Truth: If you’re a passenger in a car that gets stopped, the police CAN search your belongings.

Once the police have probable cause to search a car, it doesn’t matter whether the objects they search belong to the driver or the passengers. The officers can search any object that is capable of concealing whatever they are searching for.

If the search results in the discovery of incriminating evidence, the police can arrest the driver and the passengers.

Myth #7: If an officer asks to search me, I can say no just like I can say no to a search of my vehicle.

Truth: You can say no to a search of your person, but in most cases, an officer will be able to search you anyway.

A police officer is almost always allowed to stop and “frisk” you for weapons or anything that you may use to hurt them. If the cop uncovers evidence of a crime during this short search of your person, it is legitimate and can be used against you.

Myth #8: If I get pulled over, I don’t have to do anything the officer asks or answer any questions.

Truth: If you get pulled over in South Carolina, you have the right to remain silent, but there are instructions given by the officer that you must follow.

You may assert your right to remain silent, but it is in your best interest to be polite and courteous about it. Remember, the officer is just doing his or her job.

There are things that you do have to comply with when the police officer asks such as handing over your license, registration, and proof of insurance when he or she asks for it.

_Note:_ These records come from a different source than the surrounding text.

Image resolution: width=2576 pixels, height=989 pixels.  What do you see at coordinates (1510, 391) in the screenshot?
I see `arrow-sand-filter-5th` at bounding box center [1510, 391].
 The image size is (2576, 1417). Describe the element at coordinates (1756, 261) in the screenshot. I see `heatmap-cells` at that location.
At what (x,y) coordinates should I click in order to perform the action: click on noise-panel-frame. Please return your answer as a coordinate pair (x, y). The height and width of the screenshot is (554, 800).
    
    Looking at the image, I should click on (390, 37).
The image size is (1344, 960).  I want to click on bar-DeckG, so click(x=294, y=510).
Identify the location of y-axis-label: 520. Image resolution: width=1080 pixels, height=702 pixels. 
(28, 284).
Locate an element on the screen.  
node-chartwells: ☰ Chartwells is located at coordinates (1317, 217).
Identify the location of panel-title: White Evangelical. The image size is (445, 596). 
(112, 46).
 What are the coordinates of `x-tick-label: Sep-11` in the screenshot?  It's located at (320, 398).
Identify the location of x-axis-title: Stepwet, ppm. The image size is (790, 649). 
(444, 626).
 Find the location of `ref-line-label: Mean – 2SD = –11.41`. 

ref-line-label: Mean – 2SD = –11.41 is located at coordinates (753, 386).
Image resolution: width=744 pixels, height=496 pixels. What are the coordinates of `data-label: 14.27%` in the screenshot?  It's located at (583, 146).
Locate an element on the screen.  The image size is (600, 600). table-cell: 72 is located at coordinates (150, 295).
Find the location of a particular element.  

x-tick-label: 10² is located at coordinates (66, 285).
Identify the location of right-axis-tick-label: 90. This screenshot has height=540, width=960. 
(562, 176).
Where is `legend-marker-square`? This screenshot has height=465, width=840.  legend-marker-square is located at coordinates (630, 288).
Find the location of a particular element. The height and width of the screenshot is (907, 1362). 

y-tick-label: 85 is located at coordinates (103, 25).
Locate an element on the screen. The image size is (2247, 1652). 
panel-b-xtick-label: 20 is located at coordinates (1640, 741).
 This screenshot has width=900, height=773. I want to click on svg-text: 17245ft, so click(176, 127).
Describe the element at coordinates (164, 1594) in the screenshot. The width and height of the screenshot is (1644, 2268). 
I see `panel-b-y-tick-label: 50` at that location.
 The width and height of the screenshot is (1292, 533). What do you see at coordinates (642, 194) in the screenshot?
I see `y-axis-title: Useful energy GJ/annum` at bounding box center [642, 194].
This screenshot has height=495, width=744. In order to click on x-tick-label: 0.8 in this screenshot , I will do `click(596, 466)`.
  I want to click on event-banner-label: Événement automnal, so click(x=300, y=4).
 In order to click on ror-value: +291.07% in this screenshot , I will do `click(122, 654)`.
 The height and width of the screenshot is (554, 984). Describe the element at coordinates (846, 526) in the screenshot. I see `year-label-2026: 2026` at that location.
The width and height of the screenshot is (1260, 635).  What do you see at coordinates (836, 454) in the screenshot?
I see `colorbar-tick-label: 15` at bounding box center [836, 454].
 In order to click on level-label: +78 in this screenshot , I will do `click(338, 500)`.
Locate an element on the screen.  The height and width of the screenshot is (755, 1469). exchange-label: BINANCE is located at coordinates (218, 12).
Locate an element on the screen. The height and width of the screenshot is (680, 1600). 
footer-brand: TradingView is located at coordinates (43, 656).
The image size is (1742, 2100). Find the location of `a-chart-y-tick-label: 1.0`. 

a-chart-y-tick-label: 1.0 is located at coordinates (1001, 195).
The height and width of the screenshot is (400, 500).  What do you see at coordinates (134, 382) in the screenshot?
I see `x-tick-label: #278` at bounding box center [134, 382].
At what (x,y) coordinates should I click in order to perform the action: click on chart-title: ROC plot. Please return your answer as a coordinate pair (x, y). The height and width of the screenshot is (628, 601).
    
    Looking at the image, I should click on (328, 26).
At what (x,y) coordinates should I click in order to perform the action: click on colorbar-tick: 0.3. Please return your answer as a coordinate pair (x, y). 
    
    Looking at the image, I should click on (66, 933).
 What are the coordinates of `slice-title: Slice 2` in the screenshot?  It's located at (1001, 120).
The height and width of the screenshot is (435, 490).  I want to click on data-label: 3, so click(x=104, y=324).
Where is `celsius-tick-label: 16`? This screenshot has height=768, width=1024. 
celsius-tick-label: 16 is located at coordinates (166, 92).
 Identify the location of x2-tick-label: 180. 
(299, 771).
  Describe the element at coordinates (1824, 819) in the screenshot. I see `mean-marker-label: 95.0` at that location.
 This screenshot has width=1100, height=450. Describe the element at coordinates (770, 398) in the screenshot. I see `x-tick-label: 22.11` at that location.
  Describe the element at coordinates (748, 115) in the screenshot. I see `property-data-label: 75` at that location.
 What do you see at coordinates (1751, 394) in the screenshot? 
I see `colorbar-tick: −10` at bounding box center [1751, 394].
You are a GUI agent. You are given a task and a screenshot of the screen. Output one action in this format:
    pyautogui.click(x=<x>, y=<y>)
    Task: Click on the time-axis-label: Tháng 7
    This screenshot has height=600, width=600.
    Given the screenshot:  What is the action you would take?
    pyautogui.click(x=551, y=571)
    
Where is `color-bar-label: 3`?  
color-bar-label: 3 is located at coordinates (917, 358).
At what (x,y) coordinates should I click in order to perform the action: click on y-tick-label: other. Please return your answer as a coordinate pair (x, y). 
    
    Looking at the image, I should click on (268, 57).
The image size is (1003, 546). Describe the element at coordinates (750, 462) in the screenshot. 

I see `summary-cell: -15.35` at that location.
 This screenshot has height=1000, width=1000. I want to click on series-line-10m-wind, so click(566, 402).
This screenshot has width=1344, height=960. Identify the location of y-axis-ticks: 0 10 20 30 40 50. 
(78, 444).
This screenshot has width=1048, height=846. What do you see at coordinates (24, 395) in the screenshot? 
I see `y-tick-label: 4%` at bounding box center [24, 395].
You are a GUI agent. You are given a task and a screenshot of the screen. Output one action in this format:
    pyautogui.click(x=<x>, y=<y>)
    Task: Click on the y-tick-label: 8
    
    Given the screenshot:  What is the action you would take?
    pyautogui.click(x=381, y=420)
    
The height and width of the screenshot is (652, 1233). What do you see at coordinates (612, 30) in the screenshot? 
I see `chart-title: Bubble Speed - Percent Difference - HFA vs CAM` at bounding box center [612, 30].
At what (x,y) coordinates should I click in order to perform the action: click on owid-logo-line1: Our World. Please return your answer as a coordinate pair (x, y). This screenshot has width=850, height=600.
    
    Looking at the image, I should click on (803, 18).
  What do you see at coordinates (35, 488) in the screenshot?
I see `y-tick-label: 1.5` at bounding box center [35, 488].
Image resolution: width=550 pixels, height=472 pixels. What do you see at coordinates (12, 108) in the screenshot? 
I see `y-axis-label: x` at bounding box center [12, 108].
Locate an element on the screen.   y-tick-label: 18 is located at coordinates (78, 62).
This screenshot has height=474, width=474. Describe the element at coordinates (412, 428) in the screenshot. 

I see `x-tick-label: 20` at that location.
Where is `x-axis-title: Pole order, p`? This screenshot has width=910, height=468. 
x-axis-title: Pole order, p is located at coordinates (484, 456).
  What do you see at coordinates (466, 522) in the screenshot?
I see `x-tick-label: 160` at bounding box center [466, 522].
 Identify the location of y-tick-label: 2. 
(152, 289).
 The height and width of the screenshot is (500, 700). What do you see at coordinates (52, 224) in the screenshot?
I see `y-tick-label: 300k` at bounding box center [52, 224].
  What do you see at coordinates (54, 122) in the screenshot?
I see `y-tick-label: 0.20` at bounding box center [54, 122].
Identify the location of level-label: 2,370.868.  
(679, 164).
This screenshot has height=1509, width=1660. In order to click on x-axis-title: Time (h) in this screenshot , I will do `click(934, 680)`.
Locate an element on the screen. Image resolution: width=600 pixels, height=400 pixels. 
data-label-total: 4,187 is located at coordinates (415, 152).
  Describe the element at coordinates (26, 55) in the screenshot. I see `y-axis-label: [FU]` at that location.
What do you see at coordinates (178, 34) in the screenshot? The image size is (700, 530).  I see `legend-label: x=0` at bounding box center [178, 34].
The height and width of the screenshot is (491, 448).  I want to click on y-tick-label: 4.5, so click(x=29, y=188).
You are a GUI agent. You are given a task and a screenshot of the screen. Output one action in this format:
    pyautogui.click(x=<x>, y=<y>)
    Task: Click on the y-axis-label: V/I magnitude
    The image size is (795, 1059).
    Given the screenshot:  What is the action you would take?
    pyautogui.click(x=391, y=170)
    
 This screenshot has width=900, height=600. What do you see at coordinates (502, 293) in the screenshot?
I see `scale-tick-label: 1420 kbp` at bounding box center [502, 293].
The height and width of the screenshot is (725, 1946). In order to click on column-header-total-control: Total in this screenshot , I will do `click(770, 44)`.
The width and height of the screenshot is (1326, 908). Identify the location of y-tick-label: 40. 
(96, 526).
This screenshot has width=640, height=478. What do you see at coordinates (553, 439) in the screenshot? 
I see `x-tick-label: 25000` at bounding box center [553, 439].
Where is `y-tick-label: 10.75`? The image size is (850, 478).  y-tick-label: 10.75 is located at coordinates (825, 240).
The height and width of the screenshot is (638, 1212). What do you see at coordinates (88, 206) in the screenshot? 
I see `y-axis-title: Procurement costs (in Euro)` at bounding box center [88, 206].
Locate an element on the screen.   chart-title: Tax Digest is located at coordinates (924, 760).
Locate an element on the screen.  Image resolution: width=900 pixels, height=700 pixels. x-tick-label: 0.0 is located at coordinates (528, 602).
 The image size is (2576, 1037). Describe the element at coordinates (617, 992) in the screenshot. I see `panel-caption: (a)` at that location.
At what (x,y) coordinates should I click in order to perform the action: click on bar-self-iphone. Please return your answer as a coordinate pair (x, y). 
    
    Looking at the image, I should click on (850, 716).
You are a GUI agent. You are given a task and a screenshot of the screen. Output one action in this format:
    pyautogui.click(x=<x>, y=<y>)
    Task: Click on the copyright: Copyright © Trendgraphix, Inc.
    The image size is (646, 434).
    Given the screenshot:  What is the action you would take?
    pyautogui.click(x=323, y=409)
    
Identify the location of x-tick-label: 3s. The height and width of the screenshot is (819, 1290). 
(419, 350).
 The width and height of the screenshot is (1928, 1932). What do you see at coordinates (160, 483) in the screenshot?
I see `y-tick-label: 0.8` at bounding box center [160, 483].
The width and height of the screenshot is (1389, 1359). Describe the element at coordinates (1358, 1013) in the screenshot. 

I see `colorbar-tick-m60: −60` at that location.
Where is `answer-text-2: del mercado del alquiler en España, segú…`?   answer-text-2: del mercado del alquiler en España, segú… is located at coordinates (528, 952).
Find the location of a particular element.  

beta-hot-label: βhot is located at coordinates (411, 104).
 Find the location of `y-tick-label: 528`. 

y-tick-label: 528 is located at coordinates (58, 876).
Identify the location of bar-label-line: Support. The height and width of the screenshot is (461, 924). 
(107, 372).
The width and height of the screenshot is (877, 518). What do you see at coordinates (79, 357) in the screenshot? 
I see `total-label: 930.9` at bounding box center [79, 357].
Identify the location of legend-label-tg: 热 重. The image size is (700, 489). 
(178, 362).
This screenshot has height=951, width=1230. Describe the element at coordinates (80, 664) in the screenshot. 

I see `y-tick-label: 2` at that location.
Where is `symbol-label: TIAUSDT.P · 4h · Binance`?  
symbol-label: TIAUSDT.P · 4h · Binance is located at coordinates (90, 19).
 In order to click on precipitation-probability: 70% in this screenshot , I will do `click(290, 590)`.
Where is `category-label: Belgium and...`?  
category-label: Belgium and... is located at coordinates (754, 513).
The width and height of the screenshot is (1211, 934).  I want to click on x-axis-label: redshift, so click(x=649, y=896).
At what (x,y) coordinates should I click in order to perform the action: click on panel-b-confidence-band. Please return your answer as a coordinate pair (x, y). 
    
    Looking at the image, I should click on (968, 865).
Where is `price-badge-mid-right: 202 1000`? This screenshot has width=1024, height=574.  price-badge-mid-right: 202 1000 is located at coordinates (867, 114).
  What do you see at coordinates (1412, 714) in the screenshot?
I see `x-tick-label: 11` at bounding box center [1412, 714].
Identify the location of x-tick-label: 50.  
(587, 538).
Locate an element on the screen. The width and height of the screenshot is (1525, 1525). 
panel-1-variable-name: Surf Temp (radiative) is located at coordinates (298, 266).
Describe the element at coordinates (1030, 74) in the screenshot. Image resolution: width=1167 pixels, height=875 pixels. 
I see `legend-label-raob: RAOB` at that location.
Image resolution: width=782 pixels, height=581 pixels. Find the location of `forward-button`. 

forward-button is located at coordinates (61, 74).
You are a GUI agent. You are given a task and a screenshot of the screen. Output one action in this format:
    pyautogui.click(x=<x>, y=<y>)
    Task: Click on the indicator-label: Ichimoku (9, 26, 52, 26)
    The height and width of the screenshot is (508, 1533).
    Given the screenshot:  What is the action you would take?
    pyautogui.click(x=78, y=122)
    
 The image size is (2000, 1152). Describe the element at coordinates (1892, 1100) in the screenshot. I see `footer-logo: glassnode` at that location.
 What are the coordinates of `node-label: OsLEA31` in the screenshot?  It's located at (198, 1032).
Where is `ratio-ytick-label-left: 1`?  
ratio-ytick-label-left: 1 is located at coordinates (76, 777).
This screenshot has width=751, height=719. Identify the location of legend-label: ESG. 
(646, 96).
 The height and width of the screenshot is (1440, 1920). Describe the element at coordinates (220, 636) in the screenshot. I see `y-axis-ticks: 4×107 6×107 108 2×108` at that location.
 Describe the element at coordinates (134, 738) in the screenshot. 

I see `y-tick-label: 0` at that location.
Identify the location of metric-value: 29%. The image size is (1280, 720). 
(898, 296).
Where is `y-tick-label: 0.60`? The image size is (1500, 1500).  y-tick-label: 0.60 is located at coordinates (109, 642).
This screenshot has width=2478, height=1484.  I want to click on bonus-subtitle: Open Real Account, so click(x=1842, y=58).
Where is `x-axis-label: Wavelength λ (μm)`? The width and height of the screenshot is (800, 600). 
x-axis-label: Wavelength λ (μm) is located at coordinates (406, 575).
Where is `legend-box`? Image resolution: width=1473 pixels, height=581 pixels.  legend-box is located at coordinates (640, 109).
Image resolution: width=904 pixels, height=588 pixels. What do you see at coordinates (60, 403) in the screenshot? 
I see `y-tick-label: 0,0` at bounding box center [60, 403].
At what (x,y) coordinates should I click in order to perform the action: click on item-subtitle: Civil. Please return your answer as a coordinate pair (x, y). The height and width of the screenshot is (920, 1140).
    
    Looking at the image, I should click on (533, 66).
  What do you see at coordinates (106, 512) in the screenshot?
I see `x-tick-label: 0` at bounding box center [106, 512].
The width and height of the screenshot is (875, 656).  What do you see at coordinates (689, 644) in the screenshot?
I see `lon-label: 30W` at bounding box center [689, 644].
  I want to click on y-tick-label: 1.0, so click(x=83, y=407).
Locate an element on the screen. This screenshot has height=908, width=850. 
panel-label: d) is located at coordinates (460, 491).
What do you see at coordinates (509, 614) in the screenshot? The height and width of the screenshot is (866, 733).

Myth #9: Police officers need probable cause to search my car. Period.

Truth: Police officers sometimes only need reasonable suspicion to search your car.

Police officers need probable cause (sufficient facts and circumstances) to make an arrest. But if they have reasonable suspicion (reason to suspect evidence of criminal activity based on the officer’s training and experience) that you are carrying weapons or illegal contraband in your vehicle, they may search for it.

Myth #10: If the police find evidence of a crime in my vehicle, I might as well confess.

Truth: You absolutely do not have to confess even if the police find evidence of a crime in your vehicle during a search.

Regardless of what the police find in your vehicle, you do not have to say anything. You may exercise your right to remain silent, even if you are arrested. It is best to keep quiet and never confess to anything in the absence of your lawyer. Even if evidence of criminal activity has been found in your vehicle, this does not mean you will be found guilty of any crime.

You should never assume that just because evidence was found against you, you should confess and get it over with. An experienced criminal attorney can pick your case apart looking for details and may even get evidence thrown out.

The Bottom Line

You don’t have to consent to a vehicle search in any situation, but the vehicle search may still be legal with or without your consent and with or without a search warrant.

It’s important to have the help of an experienced criminal attorney to comb through the facts of your case. Sometimes evidence can get thrown out that was discovered by means of an illegal vehicle search. The only way to know this and build your defense, however, is with the help of an attorney.